» Work instruction: Look below for the line holding "Open the generate-1 channel link" and the line holding "Click the Windows Start button". Repeat those two and everything between, exactly.

=-=-=-=-=

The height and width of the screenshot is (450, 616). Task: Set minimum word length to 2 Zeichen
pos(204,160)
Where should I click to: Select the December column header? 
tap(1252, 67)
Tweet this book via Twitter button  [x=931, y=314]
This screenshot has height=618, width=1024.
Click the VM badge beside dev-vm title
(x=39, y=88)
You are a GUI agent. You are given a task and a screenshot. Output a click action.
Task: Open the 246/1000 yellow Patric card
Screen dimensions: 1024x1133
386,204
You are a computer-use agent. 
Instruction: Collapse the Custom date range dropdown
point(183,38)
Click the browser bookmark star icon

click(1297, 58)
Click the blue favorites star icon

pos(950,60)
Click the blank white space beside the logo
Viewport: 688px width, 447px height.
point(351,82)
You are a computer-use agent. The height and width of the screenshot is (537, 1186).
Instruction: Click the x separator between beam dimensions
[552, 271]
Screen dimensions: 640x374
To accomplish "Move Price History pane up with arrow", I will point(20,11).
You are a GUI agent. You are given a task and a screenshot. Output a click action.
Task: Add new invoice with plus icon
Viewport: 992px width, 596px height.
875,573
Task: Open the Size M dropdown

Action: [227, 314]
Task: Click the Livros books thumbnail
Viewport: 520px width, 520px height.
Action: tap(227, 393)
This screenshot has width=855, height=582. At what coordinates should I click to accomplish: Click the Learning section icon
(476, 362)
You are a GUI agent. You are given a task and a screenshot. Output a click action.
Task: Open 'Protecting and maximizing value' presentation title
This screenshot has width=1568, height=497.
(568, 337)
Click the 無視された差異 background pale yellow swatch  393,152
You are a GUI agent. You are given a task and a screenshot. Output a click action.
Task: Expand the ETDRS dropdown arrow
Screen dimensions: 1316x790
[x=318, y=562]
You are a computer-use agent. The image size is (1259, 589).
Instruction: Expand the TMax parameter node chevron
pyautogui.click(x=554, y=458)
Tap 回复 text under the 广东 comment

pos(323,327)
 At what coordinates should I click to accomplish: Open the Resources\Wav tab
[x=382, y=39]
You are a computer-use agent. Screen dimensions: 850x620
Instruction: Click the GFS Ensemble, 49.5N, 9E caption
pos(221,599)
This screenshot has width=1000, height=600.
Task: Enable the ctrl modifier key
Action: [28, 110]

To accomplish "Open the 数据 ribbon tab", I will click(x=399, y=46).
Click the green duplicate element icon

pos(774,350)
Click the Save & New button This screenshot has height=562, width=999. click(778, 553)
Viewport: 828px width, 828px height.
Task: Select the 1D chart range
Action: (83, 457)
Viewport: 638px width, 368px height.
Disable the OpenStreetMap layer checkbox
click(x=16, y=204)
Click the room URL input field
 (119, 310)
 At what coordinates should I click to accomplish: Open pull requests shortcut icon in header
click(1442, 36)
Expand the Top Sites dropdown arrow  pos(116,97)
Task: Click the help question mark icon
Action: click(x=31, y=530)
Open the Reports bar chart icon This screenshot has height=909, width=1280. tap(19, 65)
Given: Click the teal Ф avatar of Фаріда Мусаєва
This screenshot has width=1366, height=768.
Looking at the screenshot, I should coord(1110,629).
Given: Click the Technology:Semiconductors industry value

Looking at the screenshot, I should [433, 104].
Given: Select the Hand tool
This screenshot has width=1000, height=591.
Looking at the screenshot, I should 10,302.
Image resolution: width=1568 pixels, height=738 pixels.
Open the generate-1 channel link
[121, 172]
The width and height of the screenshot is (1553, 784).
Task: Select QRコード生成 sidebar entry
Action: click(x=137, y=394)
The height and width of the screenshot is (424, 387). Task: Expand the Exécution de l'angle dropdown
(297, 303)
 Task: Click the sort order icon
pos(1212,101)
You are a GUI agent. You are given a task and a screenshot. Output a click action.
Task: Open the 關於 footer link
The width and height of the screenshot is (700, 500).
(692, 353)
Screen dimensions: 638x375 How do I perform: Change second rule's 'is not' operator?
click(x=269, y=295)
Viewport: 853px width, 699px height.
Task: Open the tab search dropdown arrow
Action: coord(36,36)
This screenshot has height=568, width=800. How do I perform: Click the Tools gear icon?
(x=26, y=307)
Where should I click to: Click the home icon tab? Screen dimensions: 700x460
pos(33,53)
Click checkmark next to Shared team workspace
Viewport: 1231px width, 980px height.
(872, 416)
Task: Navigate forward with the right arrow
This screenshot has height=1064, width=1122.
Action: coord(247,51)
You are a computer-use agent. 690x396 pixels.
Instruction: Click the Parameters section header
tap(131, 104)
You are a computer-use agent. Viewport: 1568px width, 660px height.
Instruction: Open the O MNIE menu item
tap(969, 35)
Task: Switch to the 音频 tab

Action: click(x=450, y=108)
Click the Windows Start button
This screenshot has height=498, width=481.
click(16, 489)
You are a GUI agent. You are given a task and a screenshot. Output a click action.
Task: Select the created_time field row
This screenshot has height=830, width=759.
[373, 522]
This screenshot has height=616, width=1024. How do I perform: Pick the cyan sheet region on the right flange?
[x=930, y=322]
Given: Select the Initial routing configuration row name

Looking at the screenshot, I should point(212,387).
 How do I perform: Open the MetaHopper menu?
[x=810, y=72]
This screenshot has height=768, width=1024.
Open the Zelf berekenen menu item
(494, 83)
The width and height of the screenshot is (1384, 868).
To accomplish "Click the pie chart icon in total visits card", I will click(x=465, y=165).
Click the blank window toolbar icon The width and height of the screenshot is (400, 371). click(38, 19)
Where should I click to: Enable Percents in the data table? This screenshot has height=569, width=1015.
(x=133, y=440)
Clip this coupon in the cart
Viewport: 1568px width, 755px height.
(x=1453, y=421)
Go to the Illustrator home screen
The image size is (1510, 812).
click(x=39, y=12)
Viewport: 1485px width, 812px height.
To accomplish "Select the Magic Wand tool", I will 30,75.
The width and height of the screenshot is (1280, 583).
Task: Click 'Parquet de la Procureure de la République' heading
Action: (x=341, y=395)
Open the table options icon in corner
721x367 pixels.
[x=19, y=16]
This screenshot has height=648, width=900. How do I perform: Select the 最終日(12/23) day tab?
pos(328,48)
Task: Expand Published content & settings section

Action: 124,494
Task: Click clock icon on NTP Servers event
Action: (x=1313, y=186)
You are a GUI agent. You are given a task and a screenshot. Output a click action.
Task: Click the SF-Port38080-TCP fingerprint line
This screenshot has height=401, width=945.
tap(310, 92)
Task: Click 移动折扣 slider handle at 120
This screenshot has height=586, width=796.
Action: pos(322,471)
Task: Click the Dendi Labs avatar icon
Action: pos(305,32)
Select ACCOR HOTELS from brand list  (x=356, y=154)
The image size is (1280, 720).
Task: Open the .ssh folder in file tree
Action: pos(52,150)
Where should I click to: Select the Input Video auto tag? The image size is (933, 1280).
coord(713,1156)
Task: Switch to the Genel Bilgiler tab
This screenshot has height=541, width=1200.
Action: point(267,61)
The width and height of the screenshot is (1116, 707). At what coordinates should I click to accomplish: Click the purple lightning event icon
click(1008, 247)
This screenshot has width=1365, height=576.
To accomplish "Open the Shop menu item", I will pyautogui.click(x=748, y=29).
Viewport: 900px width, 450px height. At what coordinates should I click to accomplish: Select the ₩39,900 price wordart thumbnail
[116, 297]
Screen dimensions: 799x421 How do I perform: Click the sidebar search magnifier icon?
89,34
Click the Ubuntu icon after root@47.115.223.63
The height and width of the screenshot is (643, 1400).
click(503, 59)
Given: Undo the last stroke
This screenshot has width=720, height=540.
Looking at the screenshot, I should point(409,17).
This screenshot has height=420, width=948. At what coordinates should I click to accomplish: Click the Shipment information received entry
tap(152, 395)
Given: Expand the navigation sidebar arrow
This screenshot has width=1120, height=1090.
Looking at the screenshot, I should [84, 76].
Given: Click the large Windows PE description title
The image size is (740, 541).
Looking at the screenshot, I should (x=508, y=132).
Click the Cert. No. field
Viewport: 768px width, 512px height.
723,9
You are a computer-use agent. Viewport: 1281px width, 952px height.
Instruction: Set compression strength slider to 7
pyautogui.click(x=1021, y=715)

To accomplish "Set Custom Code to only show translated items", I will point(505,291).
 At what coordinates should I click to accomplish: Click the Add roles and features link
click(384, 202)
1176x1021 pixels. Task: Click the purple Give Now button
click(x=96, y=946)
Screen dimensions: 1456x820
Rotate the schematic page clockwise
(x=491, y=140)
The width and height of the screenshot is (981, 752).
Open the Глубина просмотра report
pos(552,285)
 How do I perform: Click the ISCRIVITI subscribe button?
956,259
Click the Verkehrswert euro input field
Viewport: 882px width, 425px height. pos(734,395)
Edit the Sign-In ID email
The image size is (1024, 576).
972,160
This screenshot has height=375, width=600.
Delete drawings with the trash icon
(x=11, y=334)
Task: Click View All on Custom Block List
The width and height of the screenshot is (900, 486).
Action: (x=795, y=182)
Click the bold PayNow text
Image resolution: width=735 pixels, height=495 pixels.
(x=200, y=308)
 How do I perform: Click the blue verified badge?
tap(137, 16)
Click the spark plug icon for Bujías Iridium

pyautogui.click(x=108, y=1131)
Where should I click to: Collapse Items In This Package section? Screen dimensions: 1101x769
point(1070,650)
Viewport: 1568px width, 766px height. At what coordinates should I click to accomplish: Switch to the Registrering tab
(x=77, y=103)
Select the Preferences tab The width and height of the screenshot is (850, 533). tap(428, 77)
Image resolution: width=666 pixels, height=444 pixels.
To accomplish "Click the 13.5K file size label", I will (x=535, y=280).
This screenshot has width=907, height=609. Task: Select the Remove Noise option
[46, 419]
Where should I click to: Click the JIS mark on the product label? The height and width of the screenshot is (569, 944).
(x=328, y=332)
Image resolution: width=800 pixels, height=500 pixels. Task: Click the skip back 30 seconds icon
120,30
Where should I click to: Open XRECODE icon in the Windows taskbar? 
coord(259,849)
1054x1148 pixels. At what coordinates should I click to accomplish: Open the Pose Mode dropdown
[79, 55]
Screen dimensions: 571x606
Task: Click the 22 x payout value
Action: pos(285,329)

=-=-=-=-=

» Written solution:
Open the generate-1 channel link
[121, 172]
The width and height of the screenshot is (1553, 784).
Task: Select QRコード生成 sidebar entry
Action: click(x=137, y=394)
The height and width of the screenshot is (424, 387). Task: Expand the Exécution de l'angle dropdown
(297, 303)
 Task: Click the sort order icon
pos(1212,101)
You are a GUI agent. You are given a task and a screenshot. Output a click action.
Task: Open the 關於 footer link
The width and height of the screenshot is (700, 500).
(692, 353)
Screen dimensions: 638x375 How do I perform: Change second rule's 'is not' operator?
click(x=269, y=295)
Viewport: 853px width, 699px height.
Task: Open the tab search dropdown arrow
Action: coord(36,36)
This screenshot has height=568, width=800. How do I perform: Click the Tools gear icon?
(x=26, y=307)
Where should I click to: Click the home icon tab? Screen dimensions: 700x460
pos(33,53)
Click checkmark next to Shared team workspace
Viewport: 1231px width, 980px height.
(872, 416)
Task: Navigate forward with the right arrow
This screenshot has height=1064, width=1122.
Action: coord(247,51)
You are a computer-use agent. 690x396 pixels.
Instruction: Click the Parameters section header
tap(131, 104)
You are a computer-use agent. Viewport: 1568px width, 660px height.
Instruction: Open the O MNIE menu item
tap(969, 35)
Task: Switch to the 音频 tab

Action: click(x=450, y=108)
Click the Windows Start button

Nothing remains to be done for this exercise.